EXERCISE INSTRUCTIONS:
(1) In the post about pregnancy and Covid vaccines, what percentage of Black pregnant people in the US had been vaccinated?
(2) Extend the post about pregnancy and Covid vaccines, picking up right after its last sentence.

PAGE EXCERPT:
- Opening Delimiter -
Pregnant robots

The Guardian is trolling us.

Pregnant and breastfeeding people are facing abysmal vaccination rates and increasing health risks from the Delta variant, and they urgently need to be vaccinated, experts warn.

Only one-third of pregnant adults in the US have received the Covid vaccines – less than half the vaccination rate of all American adults. And stark disparities exist among different communities, with only 15.6% of Black pregnant people vaccinated so far.

At the same time, pregnancy is a risk factor for serious illness from the coronavirus. Being pregnant and unvaccinated doubles the risk of needing intensive care for those who have Covid, and leads to a 70% increased risk of death. In August alone, 22 pregnant people died from the virus.

It’s also important to vaccinate breastfeeding parents, both to form a cocoon of immunity around newborns and to pass antibodies through the milk, experts say.

New research reveals the Delta variant is hitting pregnant people harder than ever before. A study published this month found the hospitalization rate for pregnant patients more than doubled since last year, because of the Delta variant.

The byline on this contemptible Newspeak garbage is Melody Schreiber. Why the Guardian editors allow it (or do they mandate it?) is more than I can figure out.

“We’re very concerned that this is hitting a relatively under-vaccinated group because pregnant patients have lagged behind the rest of the population in getting the vaccine. And because they’re more vulnerable to severe illness – it’s bad now,” Adhikari told the Guardian.

Anna Euser was 32 weeks pregnant when the shot was offered to her late last year, and she took it immediately.

At that time, there were no data from the clinical trials about how well the vaccines worked in pregnant people. But Euser is an obstetrician/gynecologist and an associate professor of maternal fetal medicine for the University of Colorado School of Medicine. She had seen first-hand the way Covid wreaks havoc on pregnant people and their families.

She may have known they were women, too, but we can’t be sure.

Now, thanks to volunteers like Euster, we do have data on how safe and effective the vaccines are among pregnant and nursing people. She was one of 827 participants in a study finding the vaccines were very safe.
- Closing Delimiter -
EXCERPTED DATA:
- Opening Delimiter -
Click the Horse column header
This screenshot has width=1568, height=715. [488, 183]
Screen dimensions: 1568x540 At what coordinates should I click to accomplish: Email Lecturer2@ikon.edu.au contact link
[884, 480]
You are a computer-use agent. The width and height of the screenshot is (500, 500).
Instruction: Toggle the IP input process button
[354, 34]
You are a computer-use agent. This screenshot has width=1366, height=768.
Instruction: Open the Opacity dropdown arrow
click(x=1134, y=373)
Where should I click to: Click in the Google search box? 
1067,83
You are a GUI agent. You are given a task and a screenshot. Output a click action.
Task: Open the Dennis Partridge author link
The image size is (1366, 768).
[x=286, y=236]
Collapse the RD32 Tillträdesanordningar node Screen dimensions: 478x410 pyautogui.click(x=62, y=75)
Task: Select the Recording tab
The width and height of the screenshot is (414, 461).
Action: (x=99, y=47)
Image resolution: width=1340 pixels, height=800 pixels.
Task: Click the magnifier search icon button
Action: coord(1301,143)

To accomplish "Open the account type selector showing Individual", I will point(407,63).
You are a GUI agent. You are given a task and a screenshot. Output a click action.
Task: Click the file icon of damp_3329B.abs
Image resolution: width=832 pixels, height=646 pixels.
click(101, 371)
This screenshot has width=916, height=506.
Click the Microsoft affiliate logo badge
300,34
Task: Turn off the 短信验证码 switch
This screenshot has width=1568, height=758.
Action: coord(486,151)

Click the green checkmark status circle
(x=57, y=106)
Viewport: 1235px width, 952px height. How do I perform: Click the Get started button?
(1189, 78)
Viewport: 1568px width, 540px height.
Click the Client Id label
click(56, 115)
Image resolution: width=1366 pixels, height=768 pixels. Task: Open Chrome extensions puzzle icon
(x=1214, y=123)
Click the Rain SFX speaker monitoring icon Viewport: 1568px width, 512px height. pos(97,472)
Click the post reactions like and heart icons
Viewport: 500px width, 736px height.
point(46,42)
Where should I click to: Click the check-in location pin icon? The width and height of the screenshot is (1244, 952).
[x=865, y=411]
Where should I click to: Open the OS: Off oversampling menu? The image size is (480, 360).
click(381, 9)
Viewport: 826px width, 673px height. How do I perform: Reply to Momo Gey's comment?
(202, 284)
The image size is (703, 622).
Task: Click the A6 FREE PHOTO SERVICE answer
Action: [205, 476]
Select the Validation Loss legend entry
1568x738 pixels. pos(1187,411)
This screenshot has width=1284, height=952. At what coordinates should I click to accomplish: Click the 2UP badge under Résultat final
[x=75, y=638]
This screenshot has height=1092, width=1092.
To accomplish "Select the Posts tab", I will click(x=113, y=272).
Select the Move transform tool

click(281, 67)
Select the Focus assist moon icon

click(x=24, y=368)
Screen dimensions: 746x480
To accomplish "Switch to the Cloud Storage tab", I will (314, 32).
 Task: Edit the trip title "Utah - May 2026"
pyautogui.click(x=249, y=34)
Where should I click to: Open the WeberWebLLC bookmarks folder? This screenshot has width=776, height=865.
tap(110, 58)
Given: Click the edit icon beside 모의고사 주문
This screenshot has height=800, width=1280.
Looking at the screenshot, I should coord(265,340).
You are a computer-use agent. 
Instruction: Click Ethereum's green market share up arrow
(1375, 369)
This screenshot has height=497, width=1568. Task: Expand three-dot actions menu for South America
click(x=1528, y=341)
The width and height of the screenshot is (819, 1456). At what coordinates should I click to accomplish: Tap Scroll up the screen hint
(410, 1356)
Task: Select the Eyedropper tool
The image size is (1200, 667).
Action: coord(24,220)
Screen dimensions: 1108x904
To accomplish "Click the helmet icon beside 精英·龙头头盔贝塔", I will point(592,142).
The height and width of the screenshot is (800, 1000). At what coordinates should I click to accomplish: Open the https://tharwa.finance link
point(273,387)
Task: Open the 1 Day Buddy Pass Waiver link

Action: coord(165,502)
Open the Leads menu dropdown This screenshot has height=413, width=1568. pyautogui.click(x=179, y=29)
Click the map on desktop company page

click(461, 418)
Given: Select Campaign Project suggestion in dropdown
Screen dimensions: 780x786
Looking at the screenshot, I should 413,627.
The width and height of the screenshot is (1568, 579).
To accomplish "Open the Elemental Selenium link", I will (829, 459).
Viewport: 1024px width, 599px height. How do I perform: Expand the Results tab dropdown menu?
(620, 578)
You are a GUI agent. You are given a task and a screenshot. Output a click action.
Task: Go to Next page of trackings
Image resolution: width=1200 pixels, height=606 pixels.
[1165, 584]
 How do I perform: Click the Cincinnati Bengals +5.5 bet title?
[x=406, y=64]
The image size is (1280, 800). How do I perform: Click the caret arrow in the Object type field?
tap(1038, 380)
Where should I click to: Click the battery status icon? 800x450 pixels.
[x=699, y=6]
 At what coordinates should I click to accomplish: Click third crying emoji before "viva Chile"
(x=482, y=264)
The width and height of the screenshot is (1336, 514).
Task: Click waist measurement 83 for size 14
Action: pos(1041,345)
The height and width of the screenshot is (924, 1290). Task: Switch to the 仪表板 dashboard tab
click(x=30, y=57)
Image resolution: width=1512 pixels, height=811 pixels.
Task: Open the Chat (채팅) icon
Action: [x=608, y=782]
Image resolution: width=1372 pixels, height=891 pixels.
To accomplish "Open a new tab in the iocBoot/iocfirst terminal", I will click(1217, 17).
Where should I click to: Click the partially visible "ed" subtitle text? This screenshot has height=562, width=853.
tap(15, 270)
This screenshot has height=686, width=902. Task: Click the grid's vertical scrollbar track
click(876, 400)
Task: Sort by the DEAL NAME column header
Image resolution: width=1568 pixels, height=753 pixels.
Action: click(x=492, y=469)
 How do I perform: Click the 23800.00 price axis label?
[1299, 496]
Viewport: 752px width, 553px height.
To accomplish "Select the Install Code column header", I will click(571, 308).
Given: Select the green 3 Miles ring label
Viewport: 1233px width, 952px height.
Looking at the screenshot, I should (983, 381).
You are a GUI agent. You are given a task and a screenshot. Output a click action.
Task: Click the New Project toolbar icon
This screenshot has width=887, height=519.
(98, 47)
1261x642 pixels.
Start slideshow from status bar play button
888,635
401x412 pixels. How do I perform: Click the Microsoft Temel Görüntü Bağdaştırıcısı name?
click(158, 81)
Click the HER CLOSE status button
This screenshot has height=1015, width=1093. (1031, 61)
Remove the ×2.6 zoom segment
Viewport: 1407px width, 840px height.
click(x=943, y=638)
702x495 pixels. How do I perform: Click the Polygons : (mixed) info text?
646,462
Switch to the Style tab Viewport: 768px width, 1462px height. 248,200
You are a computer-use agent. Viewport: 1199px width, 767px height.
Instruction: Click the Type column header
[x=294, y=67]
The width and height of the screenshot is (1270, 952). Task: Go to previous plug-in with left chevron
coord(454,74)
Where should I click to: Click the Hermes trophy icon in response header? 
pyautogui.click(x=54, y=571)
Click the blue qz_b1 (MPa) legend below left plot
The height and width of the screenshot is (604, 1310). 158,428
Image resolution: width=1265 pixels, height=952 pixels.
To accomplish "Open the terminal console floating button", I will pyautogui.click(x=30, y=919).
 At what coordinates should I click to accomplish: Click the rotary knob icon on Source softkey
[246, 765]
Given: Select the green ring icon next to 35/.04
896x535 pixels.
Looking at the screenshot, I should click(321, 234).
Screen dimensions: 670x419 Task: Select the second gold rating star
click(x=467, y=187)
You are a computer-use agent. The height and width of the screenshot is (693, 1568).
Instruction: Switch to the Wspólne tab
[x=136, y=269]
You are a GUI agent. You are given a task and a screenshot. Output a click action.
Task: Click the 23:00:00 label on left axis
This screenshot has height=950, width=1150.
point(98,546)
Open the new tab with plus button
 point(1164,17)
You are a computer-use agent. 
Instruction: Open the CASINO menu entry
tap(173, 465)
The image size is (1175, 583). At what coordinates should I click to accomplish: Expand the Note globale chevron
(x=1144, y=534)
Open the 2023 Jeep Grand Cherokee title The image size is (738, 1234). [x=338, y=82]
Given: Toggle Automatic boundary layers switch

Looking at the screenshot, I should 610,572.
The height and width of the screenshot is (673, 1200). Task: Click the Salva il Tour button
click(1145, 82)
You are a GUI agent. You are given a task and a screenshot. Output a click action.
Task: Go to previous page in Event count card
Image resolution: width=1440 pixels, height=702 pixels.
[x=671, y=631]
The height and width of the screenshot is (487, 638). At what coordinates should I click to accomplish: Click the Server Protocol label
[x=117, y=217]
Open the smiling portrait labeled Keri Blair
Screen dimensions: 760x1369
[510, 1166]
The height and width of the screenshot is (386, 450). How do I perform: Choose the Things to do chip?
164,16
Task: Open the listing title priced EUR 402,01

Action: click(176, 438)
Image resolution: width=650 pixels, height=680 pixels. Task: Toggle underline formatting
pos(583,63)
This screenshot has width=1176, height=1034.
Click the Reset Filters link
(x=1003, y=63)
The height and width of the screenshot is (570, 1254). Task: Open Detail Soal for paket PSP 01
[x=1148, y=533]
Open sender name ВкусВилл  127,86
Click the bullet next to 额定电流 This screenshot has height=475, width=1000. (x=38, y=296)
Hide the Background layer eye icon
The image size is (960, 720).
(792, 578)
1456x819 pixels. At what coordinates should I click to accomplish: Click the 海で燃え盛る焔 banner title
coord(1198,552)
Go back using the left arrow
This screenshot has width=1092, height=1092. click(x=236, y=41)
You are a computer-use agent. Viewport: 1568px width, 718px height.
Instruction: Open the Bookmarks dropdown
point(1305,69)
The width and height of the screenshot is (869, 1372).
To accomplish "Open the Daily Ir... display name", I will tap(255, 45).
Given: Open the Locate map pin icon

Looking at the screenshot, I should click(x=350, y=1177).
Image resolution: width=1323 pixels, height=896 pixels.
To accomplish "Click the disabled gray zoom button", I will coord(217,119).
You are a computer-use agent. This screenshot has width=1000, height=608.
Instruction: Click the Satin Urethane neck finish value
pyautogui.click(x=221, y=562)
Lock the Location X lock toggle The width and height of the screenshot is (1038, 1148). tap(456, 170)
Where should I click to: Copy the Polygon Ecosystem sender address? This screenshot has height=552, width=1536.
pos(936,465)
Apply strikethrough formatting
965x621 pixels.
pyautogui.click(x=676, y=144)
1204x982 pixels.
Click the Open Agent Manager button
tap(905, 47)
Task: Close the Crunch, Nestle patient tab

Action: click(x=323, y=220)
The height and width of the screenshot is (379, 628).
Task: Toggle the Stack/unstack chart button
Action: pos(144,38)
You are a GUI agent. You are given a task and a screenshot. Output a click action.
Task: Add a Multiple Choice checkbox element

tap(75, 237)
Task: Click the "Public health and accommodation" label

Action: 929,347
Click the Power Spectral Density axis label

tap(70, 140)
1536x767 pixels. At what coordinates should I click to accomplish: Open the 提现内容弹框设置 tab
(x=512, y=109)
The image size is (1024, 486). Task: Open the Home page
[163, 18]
- Closing Delimiter -
WRITTEN RESPONSES:
(1) 15.6%

(2)
But because of the rise of cases and lagging vaccination rates, Euser is now having difficult conversations with some of her unvaccinated patients: what happens if they need to deliver the baby early to help the parent fight off Covid? Who will make decisions for the baby if the parent is intubated and can’t talk?

“We really are trying to do the best for our patients and recommend vaccination, but there’s a lot of baseline hesitancy in many people,” Euser said.

Part of the reason is because pregnant and breastfeeding people are frequently bombarded by misinformation and disinformation campaigns.

“We’re dealing with coordinated misinformation campaigns, and they definitely target pregnant people,” Dr Cecília Tomori, director of global public health and community health at the Johns Hopkins School of Nursing, told the Guardian. “Fertility, reproduction and children are main anti-vax targets from way back.”

I wonder if Euser and Tomori really did say “people” when they meant “women,” or if Schreiber altered what they said.

Now, amid the wave of cases and deaths, experts are pleading with pregnant and breastfeeding people to speak with trusted sources of information, like their doctors, about getting vaccinated.

I hope the experts are not doing that while erasing the words “women” and “mothers” from their vocabulary.

Note: the word “women” doesn’t appear once in the article or headline or subhead. Zero.

Updating to add a pathetic detail from Melody Schreiber’s About Me page:

Melody reported on health and gender in Rwanda in 2019 on a reporting fellowship with the International Women’s Media Foundation (IWMF). 

So she’ll accept a fellowship from a women’s foundation, but she won’t use the word “women” in an article on pregnancy and COVID.

One Response to “Pregnant robots”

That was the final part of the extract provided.